#### EXERCISE OBJECTIVE:
Turn the records, from the line containing "Where should I" through the end, into a Markdown table with the columns Row and Line, omitting blank lines and any pictures.

(A series of records)
···

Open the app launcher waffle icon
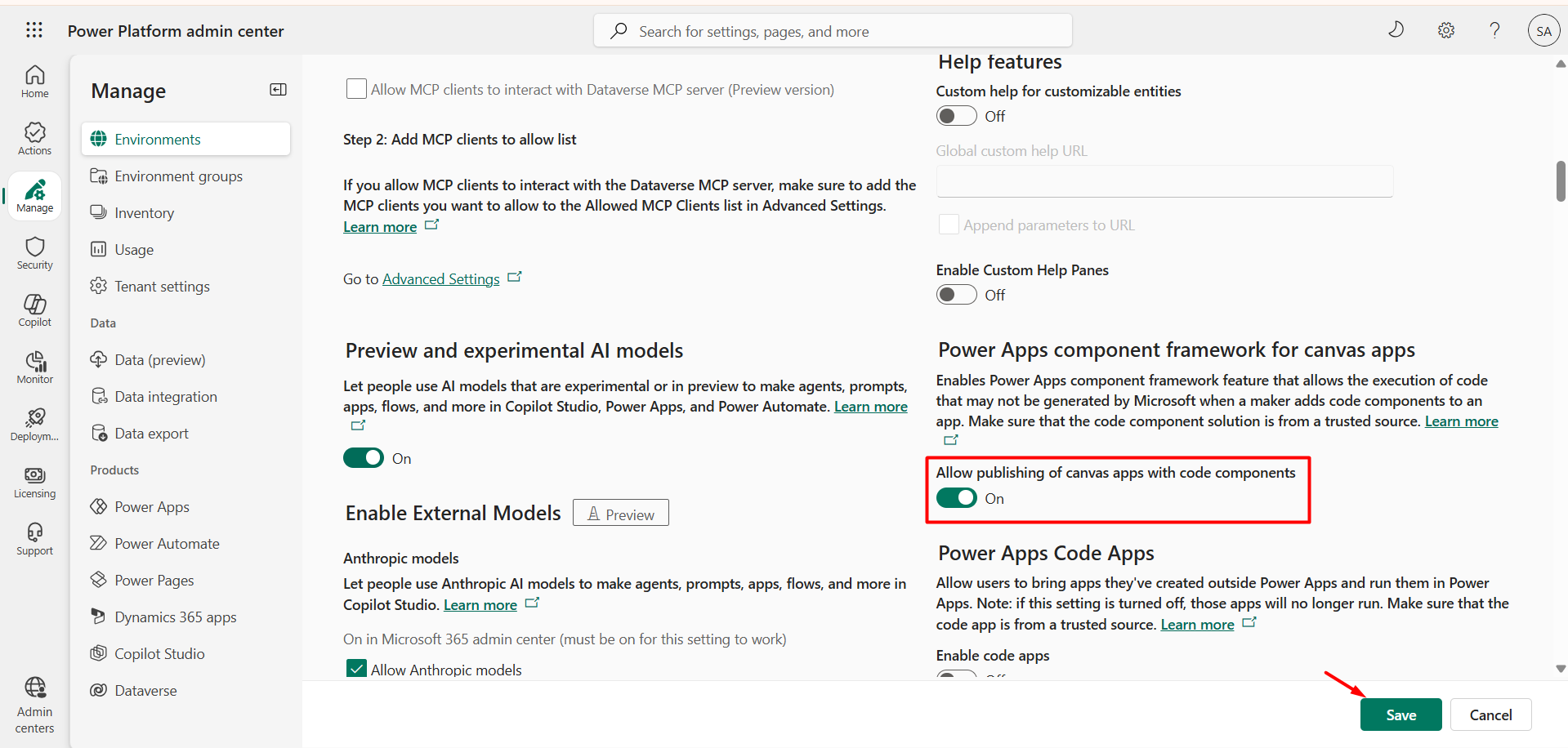(x=34, y=30)
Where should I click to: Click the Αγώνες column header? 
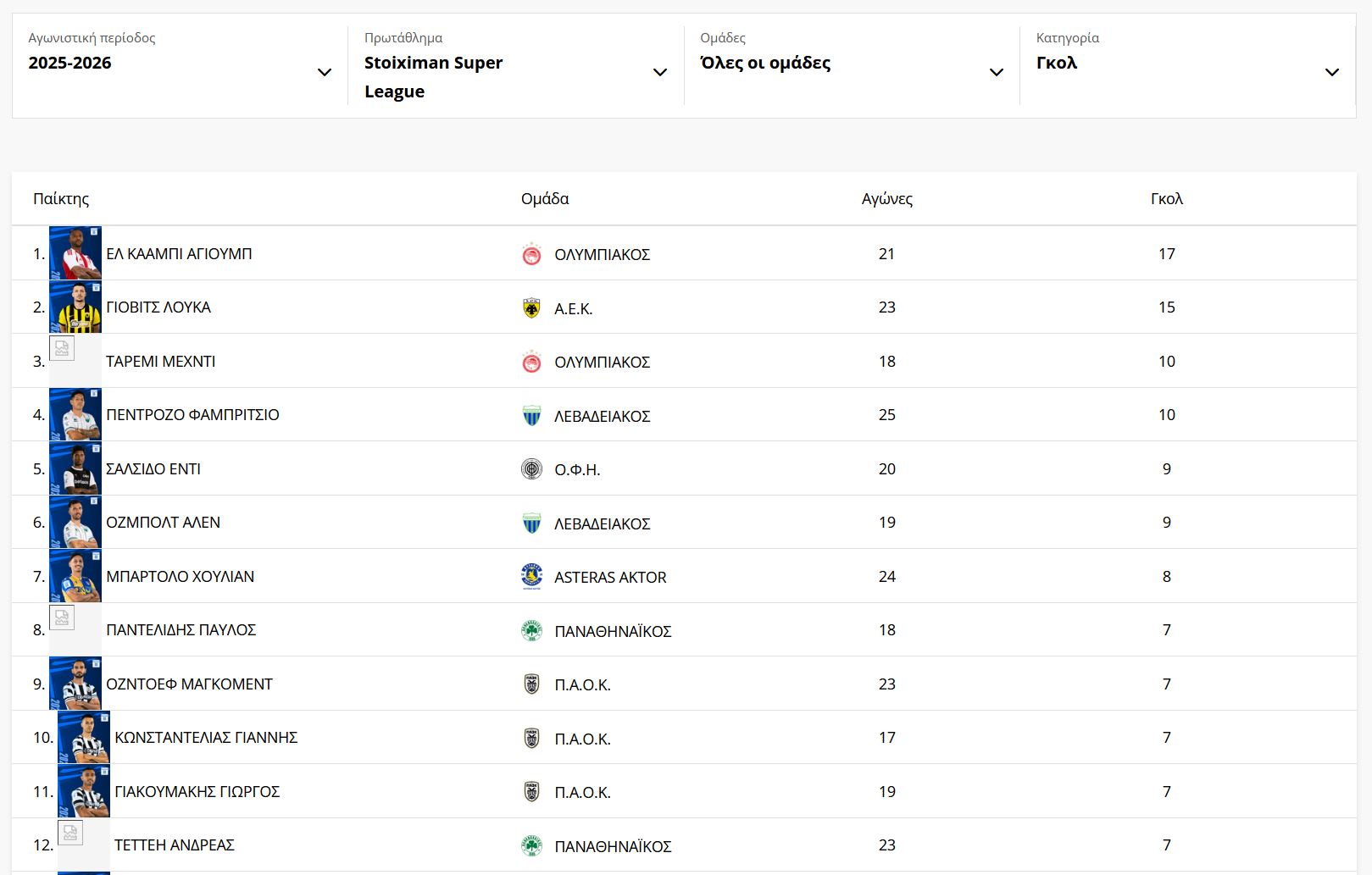pos(886,199)
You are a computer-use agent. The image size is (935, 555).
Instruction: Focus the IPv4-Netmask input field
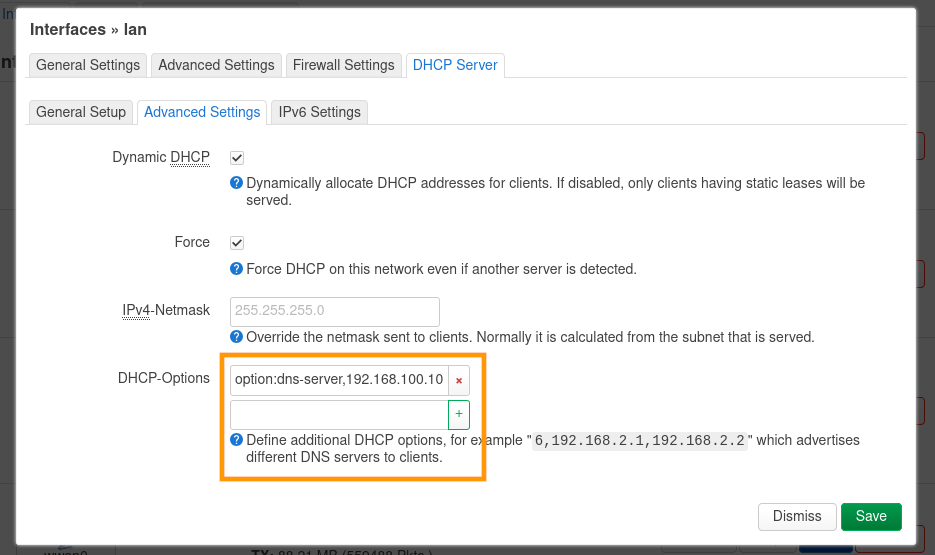tap(335, 311)
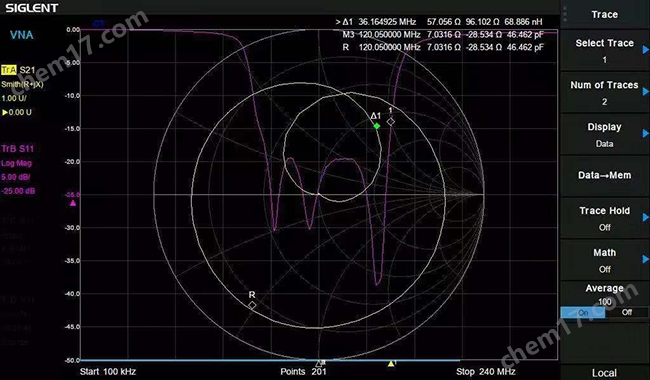Click the R reference marker diamond
This screenshot has width=650, height=380.
point(252,305)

···

#### COMPLETE RESPONSE:
| Row | Line |
|---|---|
| 1 | Where should I click to: Click the Αγώνες column header?  |
| 2 | pos(886,199) |
| 3 | You are a computer-use agent. The image size is (935, 555). |
| 4 | Instruction: Focus the IPv4-Netmask input field |
| 5 | tap(335, 311) |
| 6 | Click the R reference marker diamond |
| 7 | This screenshot has width=650, height=380. |
| 8 | point(252,305) |